I assume that the services which are on port 80 are web servers providing typical web services. In such a case the reverse proxy solutions suggested in other answers apply.

It may be that they are services which are prepared/intended to run with a SRV entry in your DNS. The idea is that you resolve a well-known record for a service, which in turn gives you the name:port to connect to.

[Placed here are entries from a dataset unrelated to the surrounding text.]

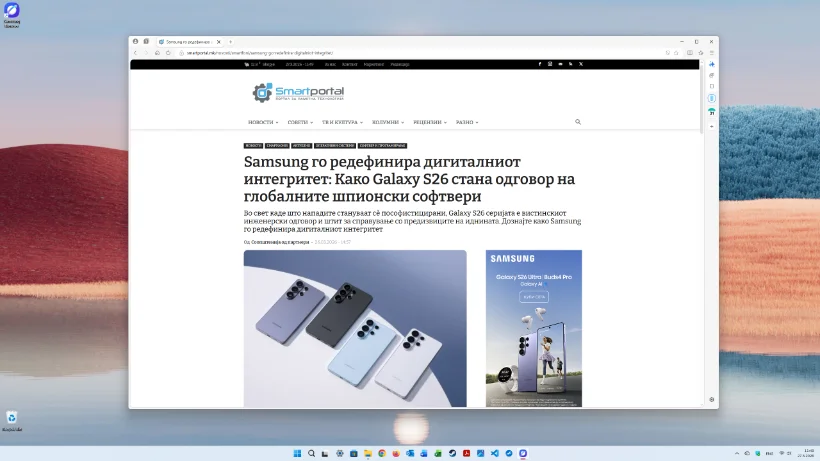Click the Smartportal logo
Viewport: 820px width, 461px height.
point(298,93)
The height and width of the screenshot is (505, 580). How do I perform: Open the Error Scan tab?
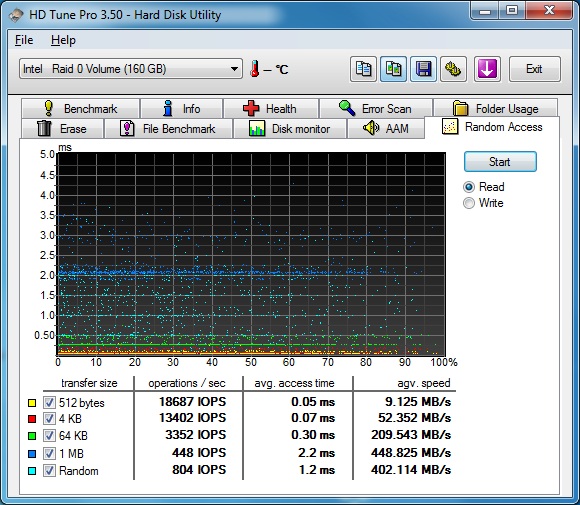376,108
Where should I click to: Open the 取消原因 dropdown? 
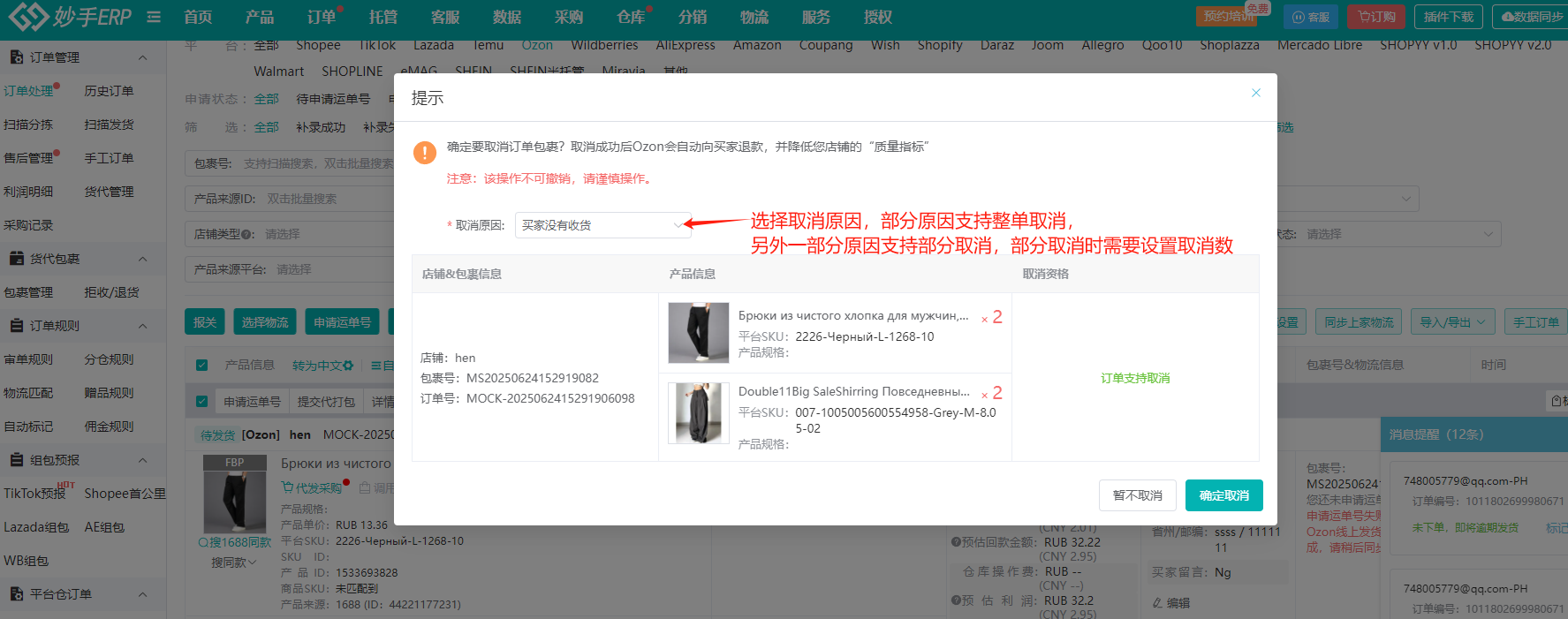pos(602,225)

To take the example of Minecraft:

  • you set up your client to connect to minecraft.example.com
  • your client knows that it can query _minecraft._tcp.minecraft.example.com. to get the actual IP and port to connect to.

This is an extremely useful feature but it has to be implemented on the client for the service you are accessing

WoJ

Posted 2019-07-21T21:42:20.333

Reputation: 1 580

0

If you want exactly what you described, the answer by Daniel is correct - you have to up set another server, make it receive all the :80 traffic and proxy it to the correct server depending on domain.

But I would suggest to simply get another IP address. Judging by your comments it seems that you are using some local ISPs and you have multiple of them to choose among in the neighborhood. Smaller ISPs in a competitive situation are very likely to agree on whatever. As long as you doing something legal, most of them will agree to give you an additional IP address for a couple of euros per month.

Another option is to just use one server. If your :80 servers are virtual machines on the same host, you will save resources and reduce complexity by making a single webserver with multiple virtual hosts serving it all.